The answer should be each line from the entries below that has the word "Switch" in it.

▶ EXTRACTED ENTRIES:
Start of Block
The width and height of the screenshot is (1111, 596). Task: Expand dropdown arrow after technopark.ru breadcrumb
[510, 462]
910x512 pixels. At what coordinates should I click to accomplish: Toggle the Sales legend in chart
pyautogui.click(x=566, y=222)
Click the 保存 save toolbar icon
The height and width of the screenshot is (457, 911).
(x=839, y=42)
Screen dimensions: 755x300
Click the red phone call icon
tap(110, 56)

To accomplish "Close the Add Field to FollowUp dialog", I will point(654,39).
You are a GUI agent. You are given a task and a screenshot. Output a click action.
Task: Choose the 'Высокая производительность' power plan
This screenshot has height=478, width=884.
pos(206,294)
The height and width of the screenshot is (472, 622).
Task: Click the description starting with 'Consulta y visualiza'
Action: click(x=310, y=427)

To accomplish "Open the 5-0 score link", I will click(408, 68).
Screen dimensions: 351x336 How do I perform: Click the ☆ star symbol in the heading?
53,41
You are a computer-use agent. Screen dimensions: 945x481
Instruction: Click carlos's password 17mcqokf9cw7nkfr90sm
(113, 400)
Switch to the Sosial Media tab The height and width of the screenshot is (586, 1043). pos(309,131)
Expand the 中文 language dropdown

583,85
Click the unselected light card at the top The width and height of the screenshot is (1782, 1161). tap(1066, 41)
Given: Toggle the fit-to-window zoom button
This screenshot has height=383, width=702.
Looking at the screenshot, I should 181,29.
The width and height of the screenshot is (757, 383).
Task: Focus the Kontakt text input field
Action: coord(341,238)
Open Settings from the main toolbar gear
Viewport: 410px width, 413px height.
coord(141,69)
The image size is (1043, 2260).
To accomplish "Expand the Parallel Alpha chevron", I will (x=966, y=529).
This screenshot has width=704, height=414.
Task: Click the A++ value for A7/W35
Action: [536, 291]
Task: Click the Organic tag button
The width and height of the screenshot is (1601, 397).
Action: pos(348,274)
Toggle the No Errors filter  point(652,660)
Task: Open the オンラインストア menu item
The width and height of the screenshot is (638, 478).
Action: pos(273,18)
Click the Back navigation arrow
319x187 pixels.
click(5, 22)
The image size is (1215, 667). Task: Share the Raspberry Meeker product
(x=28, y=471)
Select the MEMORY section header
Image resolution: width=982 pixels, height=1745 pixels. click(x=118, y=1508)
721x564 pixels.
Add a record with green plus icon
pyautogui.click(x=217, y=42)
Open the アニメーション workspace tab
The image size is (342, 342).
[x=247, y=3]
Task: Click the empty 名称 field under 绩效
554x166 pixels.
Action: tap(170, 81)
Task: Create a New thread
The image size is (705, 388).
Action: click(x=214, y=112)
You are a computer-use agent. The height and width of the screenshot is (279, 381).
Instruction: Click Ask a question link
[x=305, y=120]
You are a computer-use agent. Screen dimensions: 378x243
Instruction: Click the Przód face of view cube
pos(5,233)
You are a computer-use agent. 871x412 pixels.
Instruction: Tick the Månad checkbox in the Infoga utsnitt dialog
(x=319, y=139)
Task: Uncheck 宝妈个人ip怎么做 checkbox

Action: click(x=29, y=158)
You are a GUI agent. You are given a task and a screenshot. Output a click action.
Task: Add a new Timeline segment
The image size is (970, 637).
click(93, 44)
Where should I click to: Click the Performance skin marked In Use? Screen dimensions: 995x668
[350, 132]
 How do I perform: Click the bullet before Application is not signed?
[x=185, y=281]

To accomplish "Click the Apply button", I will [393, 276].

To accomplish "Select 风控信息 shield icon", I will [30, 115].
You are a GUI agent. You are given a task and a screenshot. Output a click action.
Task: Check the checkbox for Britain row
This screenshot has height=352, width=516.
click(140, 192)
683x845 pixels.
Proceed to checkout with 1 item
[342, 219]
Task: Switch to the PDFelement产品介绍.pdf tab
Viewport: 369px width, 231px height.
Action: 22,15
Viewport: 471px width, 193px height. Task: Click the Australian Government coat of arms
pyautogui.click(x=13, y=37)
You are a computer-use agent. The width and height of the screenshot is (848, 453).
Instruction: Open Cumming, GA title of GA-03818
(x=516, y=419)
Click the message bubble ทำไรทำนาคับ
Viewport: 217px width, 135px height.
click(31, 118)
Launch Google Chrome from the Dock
End of Block
▶ TASK OUTPUT:
Switch to the Sosial Media tab The height and width of the screenshot is (586, 1043). pos(309,131)
Task: Switch to the PDFelement产品介绍.pdf tab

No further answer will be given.